Beginning with the first entry, print all the records exactly.

┌─ RECORDS TO PROCESS

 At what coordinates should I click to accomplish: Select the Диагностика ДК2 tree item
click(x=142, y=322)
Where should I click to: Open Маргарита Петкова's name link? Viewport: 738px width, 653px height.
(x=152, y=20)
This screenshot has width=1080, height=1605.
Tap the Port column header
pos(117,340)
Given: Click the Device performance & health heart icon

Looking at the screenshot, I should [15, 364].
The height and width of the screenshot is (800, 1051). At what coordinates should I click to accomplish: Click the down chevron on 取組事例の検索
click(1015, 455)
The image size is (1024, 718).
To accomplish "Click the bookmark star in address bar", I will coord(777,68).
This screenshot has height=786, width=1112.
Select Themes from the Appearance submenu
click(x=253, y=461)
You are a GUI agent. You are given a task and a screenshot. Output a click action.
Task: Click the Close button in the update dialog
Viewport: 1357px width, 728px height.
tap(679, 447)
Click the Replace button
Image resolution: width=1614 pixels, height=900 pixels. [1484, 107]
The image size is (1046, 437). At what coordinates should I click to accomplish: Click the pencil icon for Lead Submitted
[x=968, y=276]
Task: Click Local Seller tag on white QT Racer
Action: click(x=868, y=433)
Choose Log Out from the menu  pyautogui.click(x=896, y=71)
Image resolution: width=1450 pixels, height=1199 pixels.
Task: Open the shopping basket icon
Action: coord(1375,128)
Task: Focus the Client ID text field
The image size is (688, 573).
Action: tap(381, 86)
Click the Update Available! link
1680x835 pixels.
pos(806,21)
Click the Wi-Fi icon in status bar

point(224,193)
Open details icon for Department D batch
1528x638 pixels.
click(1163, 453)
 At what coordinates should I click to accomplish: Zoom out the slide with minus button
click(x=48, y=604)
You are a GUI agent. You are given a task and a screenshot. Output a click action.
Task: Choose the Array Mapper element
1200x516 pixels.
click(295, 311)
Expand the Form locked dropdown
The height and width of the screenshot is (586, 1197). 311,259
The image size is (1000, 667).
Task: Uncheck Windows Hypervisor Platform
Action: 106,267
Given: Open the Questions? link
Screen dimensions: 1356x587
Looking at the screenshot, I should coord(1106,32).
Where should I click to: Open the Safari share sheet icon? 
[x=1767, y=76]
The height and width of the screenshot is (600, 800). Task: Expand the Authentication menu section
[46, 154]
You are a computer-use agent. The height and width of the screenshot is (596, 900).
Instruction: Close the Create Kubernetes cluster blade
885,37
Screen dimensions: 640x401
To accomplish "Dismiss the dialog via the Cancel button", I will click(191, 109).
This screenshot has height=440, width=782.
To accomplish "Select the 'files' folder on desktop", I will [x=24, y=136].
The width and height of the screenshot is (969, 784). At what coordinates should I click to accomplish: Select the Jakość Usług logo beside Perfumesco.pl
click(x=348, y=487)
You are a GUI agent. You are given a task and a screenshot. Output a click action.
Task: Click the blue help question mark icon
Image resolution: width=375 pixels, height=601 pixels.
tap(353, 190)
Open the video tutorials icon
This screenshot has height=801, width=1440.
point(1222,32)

└─

> TASK RESULT:
 At what coordinates should I click to accomplish: Select the Диагностика ДК2 tree item
click(x=142, y=322)
Where should I click to: Open Маргарита Петкова's name link? Viewport: 738px width, 653px height.
(x=152, y=20)
This screenshot has width=1080, height=1605.
Tap the Port column header
pos(117,340)
Given: Click the Device performance & health heart icon

Looking at the screenshot, I should [15, 364].
The height and width of the screenshot is (800, 1051). At what coordinates should I click to accomplish: Click the down chevron on 取組事例の検索
click(1015, 455)
The image size is (1024, 718).
To accomplish "Click the bookmark star in address bar", I will coord(777,68).
This screenshot has height=786, width=1112.
Select Themes from the Appearance submenu
click(x=253, y=461)
You are a GUI agent. You are given a task and a screenshot. Output a click action.
Task: Click the Close button in the update dialog
Viewport: 1357px width, 728px height.
tap(679, 447)
Click the Replace button
Image resolution: width=1614 pixels, height=900 pixels. [1484, 107]
The image size is (1046, 437). At what coordinates should I click to accomplish: Click the pencil icon for Lead Submitted
[x=968, y=276]
Task: Click Local Seller tag on white QT Racer
Action: click(x=868, y=433)
Choose Log Out from the menu  pyautogui.click(x=896, y=71)
Image resolution: width=1450 pixels, height=1199 pixels.
Task: Open the shopping basket icon
Action: coord(1375,128)
Task: Focus the Client ID text field
The image size is (688, 573).
Action: tap(381, 86)
Click the Update Available! link
1680x835 pixels.
pos(806,21)
Click the Wi-Fi icon in status bar

point(224,193)
Open details icon for Department D batch
1528x638 pixels.
click(1163, 453)
 At what coordinates should I click to accomplish: Zoom out the slide with minus button
click(x=48, y=604)
You are a GUI agent. You are given a task and a screenshot. Output a click action.
Task: Choose the Array Mapper element
1200x516 pixels.
click(295, 311)
Expand the Form locked dropdown
The height and width of the screenshot is (586, 1197). 311,259
The image size is (1000, 667).
Task: Uncheck Windows Hypervisor Platform
Action: 106,267
Given: Open the Questions? link
Screen dimensions: 1356x587
Looking at the screenshot, I should coord(1106,32).
Where should I click to: Open the Safari share sheet icon? 
[x=1767, y=76]
The height and width of the screenshot is (600, 800). Task: Expand the Authentication menu section
[46, 154]
You are a computer-use agent. The height and width of the screenshot is (596, 900).
Instruction: Close the Create Kubernetes cluster blade
885,37
Screen dimensions: 640x401
To accomplish "Dismiss the dialog via the Cancel button", I will click(191, 109).
This screenshot has height=440, width=782.
To accomplish "Select the 'files' folder on desktop", I will [x=24, y=136].
The width and height of the screenshot is (969, 784). At what coordinates should I click to accomplish: Select the Jakość Usług logo beside Perfumesco.pl
click(x=348, y=487)
You are a GUI agent. You are given a task and a screenshot. Output a click action.
Task: Click the blue help question mark icon
Image resolution: width=375 pixels, height=601 pixels.
tap(353, 190)
Open the video tutorials icon
This screenshot has height=801, width=1440.
point(1222,32)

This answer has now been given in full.